Provided passage:
⟨

Test Set Successful Total Accuracy
1 55 57 96%
2 48 57 84%
3 44 57 77%

Table 2: Accuracy of fingerprinting technique by scenario.

5.3  Fingerprinting Accuracy

The accuracy of our technique in correctly identifying the wireless driver operating a NIC for the three test scenarios is shown in Table 2. These results use the full half hour of data points. Later in this section, we will explore the effects of using less data points on the accuracy of our technique. The results also differed based on location. As expected, our technique is the most accurate for test set 1 (originally taken from the large signature traces) at 96%. The second most accurate test set was test set 2 (with only a single wall and no other 802.11 traffic) at 84%, and the last location had a 77% identification accuracy. These results indicate that different environments affect the accuracy of our technique. However, our technique remains reliable in all the the environments in which we tested.

figures/ind_drv_acc.png

Figure 4: Number of individual drivers achieving an interval of accuracy over all test sets.

Figure 4 demonstrates that our technique is perfectly accurate at fingerprinting nine of the wireless drivers and over 60% successful at identifying the other eight drivers. The accuracy of our method at identifying a particular driver is largely dependent on how dissimilar the driver's signature(s) are from other signatures in the master signature database. If the correct signature is similar to another in the database, noise such as background traffic may lead to our technique incorrectly fingerprinting a wireless driver. These results show that the majority of wireless drivers do have a distinct signature. It is important to note that even with drivers that have less unique fingerprints, we still correctly identify the driver for a majority of the test cases.

⟩

Problems to solve:
a - In the wireless driver fingerprinting passage, what identification accuracy did test set 2 reach?
b - Please continue the wireless driver fingerprinting passage from its final sentence.

Listing:
⟨

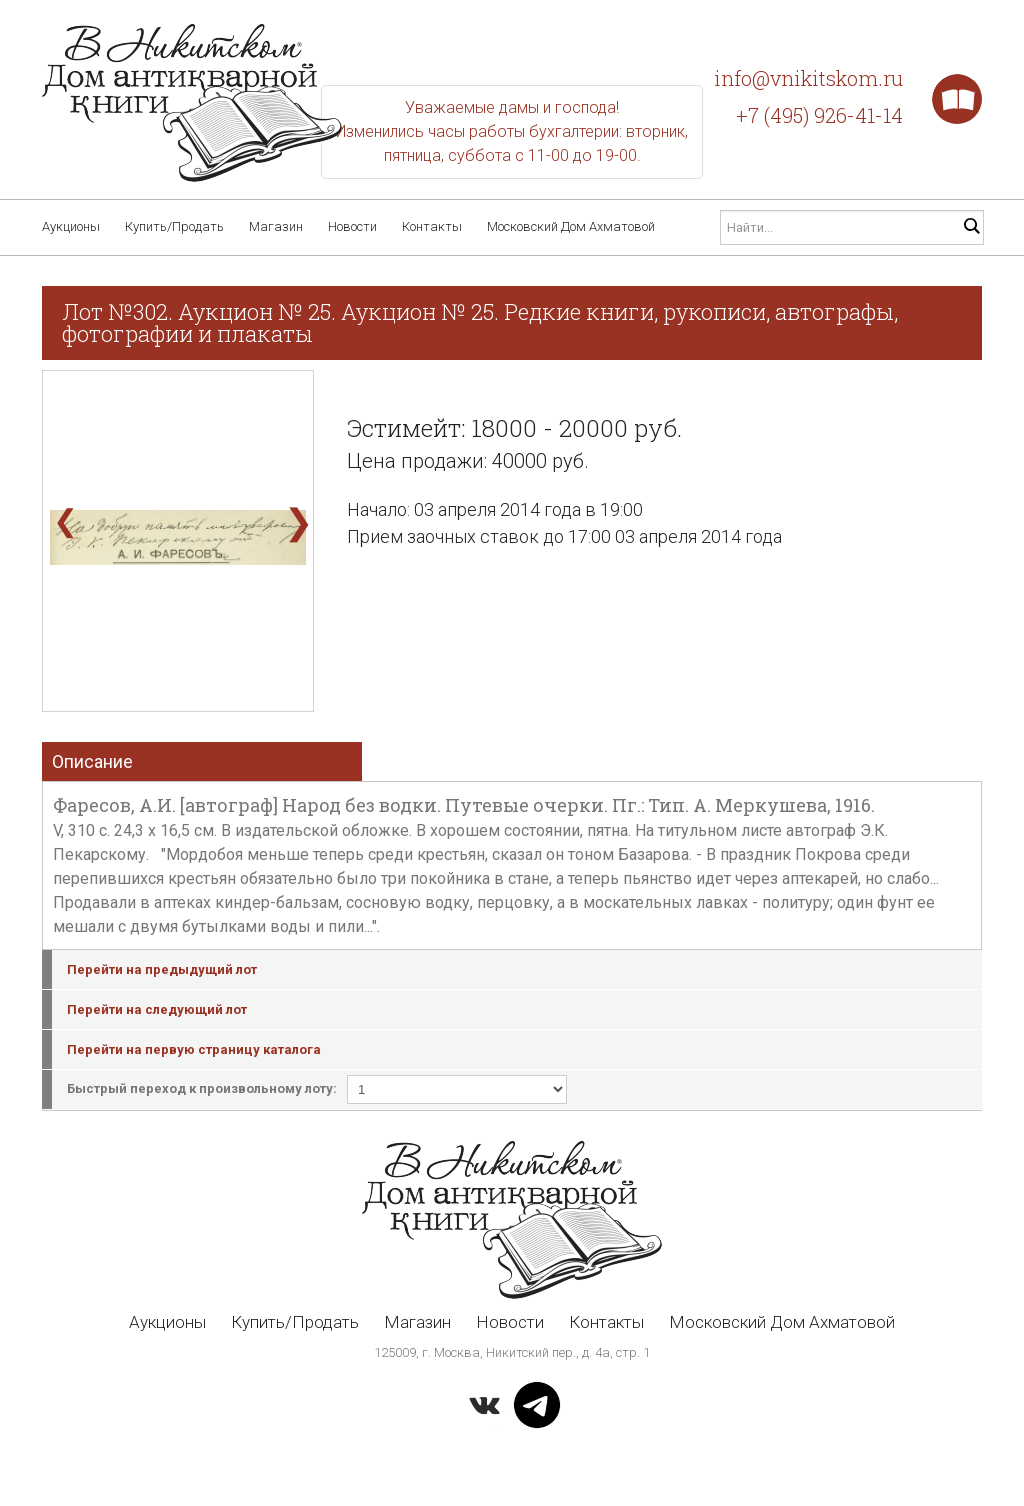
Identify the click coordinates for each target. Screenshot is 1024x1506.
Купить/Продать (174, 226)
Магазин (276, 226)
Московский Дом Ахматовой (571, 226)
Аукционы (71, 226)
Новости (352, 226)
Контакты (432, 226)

⟩
⟨

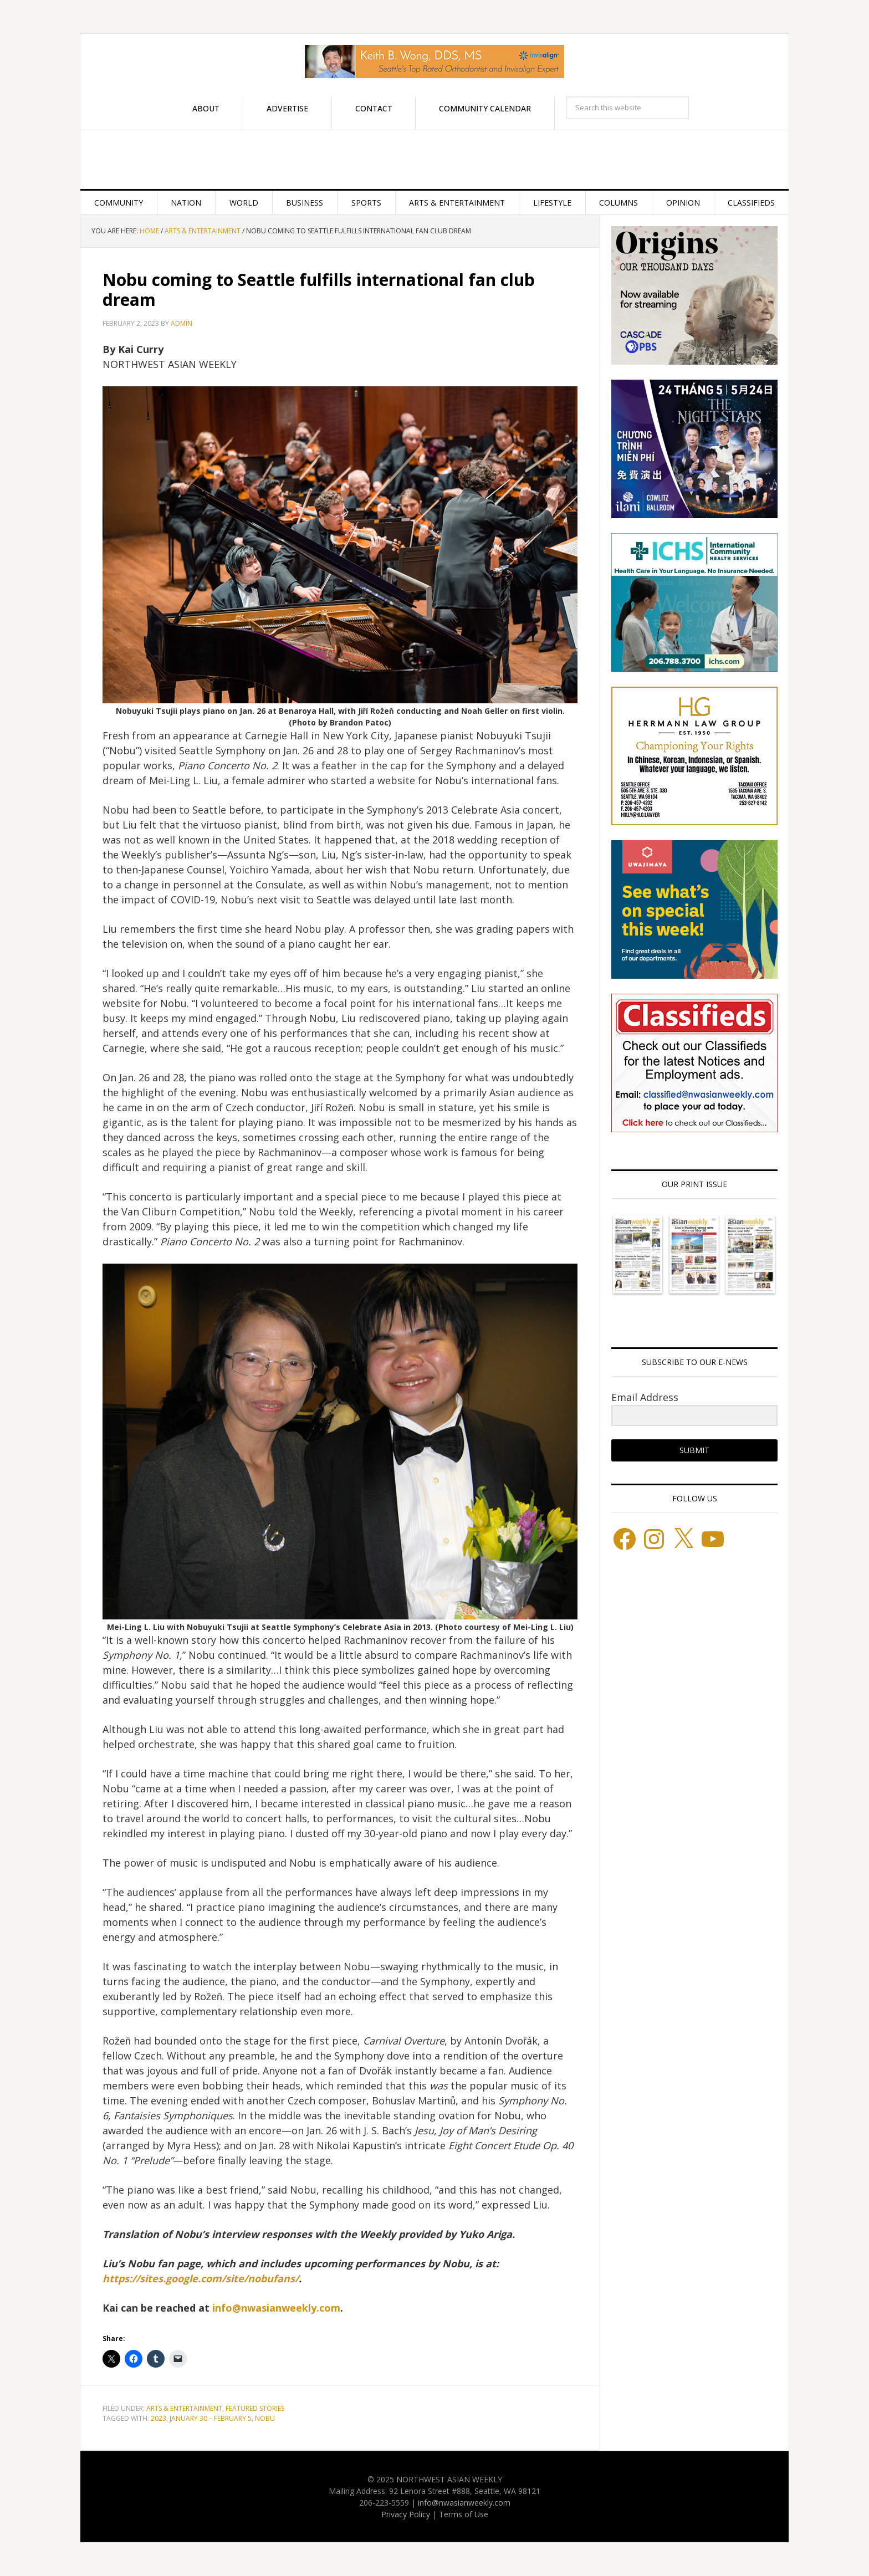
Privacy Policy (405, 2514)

⟩

Task-by-task outputs:
a - 84%

b -
It is also relevant to note that in cases where the technique cannot uniquely identify a driver, it was able to narrow the possibilities down to those drivers that have similar signatures. Though not supported in the current implementation of our technique, it is conceivable to list the signatures in the master signature database that are close to the unidentified observed signature.

5.4  Empirical Bin Width Tuning

The bin width for signatures was empirically optimized during our experimentation on test set 1 by varying the size in testing and selecting an optimal width based on fingerprinting accuracy. This optimization began by starting with a bin width of 0.1 seconds and incrementally increasing the bin width by 0.1 seconds up to a bin width of 5.0 seconds. Figure 5 reveals that a bin width of 0.8 seconds produced the highest accuracy (96%) in test set 1, and thus, was the bin width used for the rest of our experiments.
figures/bin_width.png

Figure 5: Empirical bin width tuning. Shows that 0.8 second wide bins generate the highest accuracy (96%) for test set 1.

5.5  Time Required to Fingerprint Driver

To address our technique's efficiency, we investigated the data and time thresholds required to accurately fingerprint a driver. Ideally, a fingerprinter would be able to identify a wireless driver in real time after only a small traffic trace. We measured the fingerprinting accuracy of our method in each test scenario with one minute of collected data and increased the amount of data in one minute increments until the full thirty minute trace from each setting was used. Figure 6 illustrates the accuracy of our technique in each of the three test cases corresponding to the amount of trace data used for fingerprinting.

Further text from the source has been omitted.